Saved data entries
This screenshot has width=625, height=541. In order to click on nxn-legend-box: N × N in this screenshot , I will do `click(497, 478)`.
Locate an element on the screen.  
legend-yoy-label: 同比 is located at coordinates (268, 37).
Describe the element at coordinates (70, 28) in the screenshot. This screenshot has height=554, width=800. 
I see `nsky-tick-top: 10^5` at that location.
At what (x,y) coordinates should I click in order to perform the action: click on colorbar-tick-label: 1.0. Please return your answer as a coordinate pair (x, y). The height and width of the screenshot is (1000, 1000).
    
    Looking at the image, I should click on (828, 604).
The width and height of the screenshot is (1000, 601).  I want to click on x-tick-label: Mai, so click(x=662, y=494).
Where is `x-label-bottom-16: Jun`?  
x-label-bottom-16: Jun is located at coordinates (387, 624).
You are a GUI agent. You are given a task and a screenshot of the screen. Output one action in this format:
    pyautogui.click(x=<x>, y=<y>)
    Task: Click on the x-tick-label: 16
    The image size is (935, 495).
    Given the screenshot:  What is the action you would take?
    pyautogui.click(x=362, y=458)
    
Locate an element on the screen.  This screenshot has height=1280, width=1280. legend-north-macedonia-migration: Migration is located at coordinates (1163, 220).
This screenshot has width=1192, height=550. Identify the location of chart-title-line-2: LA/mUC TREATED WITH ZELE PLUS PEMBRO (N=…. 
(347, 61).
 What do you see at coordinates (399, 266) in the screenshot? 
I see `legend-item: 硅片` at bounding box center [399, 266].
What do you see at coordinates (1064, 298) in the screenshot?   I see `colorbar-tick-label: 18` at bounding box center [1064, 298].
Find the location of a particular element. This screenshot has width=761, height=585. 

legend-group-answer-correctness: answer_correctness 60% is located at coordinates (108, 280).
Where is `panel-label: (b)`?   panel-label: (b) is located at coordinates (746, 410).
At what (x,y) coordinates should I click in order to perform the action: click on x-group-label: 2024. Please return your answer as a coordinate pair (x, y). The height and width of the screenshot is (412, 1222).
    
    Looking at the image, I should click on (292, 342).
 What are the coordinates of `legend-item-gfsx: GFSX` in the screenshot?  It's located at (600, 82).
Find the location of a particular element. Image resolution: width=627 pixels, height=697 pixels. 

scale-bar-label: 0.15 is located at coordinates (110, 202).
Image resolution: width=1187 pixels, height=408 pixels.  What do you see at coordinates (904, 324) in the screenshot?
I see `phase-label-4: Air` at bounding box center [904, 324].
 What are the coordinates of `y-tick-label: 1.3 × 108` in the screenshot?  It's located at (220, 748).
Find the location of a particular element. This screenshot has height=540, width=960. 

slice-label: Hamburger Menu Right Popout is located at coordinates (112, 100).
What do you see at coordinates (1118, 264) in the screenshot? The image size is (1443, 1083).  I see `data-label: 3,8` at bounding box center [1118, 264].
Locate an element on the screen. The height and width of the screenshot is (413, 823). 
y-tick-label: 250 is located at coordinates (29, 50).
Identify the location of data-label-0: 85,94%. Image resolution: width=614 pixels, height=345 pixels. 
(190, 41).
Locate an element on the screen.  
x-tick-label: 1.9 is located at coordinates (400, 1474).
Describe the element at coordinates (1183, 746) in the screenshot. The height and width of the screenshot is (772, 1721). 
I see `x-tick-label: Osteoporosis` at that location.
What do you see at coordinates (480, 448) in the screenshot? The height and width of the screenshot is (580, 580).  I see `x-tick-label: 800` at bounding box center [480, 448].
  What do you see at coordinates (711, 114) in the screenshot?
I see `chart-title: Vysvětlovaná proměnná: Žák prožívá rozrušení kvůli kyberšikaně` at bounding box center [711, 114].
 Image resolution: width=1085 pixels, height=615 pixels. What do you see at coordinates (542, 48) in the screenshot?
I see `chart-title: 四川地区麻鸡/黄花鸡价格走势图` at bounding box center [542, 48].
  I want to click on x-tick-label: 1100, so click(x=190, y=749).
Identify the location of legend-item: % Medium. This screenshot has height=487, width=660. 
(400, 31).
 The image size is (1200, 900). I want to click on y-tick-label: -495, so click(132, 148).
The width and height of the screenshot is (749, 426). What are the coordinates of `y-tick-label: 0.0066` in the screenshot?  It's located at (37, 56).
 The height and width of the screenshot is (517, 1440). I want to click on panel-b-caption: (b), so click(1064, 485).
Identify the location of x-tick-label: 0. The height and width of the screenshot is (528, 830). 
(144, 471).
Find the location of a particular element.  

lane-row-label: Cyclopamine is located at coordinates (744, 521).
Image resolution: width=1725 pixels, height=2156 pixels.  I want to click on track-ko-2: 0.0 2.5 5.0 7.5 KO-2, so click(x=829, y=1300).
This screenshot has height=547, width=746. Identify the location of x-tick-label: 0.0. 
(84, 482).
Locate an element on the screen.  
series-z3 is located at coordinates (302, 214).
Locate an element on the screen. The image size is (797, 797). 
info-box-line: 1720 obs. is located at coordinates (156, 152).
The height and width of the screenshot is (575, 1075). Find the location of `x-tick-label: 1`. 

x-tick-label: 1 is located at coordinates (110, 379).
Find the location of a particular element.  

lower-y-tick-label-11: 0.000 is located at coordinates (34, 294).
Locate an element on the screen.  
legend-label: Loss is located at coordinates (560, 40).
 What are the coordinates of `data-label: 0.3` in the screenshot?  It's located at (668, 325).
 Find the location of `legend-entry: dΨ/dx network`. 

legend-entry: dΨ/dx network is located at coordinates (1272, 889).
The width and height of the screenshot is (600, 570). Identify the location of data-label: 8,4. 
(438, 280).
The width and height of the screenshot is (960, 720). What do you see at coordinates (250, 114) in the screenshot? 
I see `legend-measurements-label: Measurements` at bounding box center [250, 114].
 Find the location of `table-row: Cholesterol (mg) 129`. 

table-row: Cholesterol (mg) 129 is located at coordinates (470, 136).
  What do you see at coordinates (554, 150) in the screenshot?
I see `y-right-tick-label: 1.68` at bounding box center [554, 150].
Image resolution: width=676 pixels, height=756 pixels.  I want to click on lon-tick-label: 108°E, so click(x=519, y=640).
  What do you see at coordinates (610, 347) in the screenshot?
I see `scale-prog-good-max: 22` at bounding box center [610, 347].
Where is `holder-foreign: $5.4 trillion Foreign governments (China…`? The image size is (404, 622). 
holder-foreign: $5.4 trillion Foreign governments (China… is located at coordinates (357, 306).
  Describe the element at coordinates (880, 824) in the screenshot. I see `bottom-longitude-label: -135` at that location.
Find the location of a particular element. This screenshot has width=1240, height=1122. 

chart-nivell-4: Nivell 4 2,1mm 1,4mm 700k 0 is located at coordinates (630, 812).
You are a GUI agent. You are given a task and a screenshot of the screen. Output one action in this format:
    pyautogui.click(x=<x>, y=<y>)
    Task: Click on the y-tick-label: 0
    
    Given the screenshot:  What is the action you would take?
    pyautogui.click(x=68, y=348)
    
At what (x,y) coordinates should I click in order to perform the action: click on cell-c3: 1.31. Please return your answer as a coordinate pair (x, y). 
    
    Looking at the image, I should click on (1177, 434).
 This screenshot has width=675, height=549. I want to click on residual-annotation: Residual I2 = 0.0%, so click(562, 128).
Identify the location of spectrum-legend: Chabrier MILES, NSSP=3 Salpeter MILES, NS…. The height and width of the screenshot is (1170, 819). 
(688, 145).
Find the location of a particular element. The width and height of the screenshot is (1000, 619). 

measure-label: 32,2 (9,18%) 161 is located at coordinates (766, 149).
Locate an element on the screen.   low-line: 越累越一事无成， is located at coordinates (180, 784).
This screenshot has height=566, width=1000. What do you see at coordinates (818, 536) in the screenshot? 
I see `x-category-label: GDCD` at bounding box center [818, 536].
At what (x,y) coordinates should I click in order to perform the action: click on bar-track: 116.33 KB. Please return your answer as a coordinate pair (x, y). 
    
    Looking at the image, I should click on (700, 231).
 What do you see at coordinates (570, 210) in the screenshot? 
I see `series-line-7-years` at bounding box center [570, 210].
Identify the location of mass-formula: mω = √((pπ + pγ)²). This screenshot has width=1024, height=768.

- Exercise directions
Please rewrite everything in the data from the line containing "Describe the element at coordinates (70, 28)" down to the line containing "scale-bar-label: 0.15 is", both included, as a numbered list with blank lines left out.

- Written response
1. Describe the element at coordinates (70, 28) in the screenshot. This screenshot has height=554, width=800. 
2. I see `nsky-tick-top: 10^5` at that location.
3. At what (x,y) coordinates should I click in order to perform the action: click on colorbar-tick-label: 1.0. Please return your answer as a coordinate pair (x, y). The height and width of the screenshot is (1000, 1000).
4.     Looking at the image, I should click on (828, 604).
5. The width and height of the screenshot is (1000, 601).  I want to click on x-tick-label: Mai, so click(x=662, y=494).
6. Where is `x-label-bottom-16: Jun`?  
7. x-label-bottom-16: Jun is located at coordinates (387, 624).
8. You are a GUI agent. You are given a task and a screenshot of the screen. Output one action in this format:
9.     pyautogui.click(x=<x>, y=<y>)
10.     Task: Click on the x-tick-label: 16
11.     The image size is (935, 495).
12.     Given the screenshot:  What is the action you would take?
13.     pyautogui.click(x=362, y=458)
14. Locate an element on the screen.  This screenshot has height=1280, width=1280. legend-north-macedonia-migration: Migration is located at coordinates (1163, 220).
15. This screenshot has width=1192, height=550. Identify the location of chart-title-line-2: LA/mUC TREATED WITH ZELE PLUS PEMBRO (N=…. 
16. (347, 61).
17.  What do you see at coordinates (399, 266) in the screenshot? 
18. I see `legend-item: 硅片` at bounding box center [399, 266].
19. What do you see at coordinates (1064, 298) in the screenshot?   I see `colorbar-tick-label: 18` at bounding box center [1064, 298].
20. Find the location of a particular element. This screenshot has width=761, height=585. 
21. legend-group-answer-correctness: answer_correctness 60% is located at coordinates (108, 280).
22. Where is `panel-label: (b)`?   panel-label: (b) is located at coordinates (746, 410).
23. At what (x,y) coordinates should I click in order to perform the action: click on x-group-label: 2024. Please return your answer as a coordinate pair (x, y). The height and width of the screenshot is (412, 1222).
24.     Looking at the image, I should click on (292, 342).
25.  What are the coordinates of `legend-item-gfsx: GFSX` in the screenshot?  It's located at (600, 82).
26. Find the location of a particular element. Image resolution: width=627 pixels, height=697 pixels. 
27. scale-bar-label: 0.15 is located at coordinates (110, 202).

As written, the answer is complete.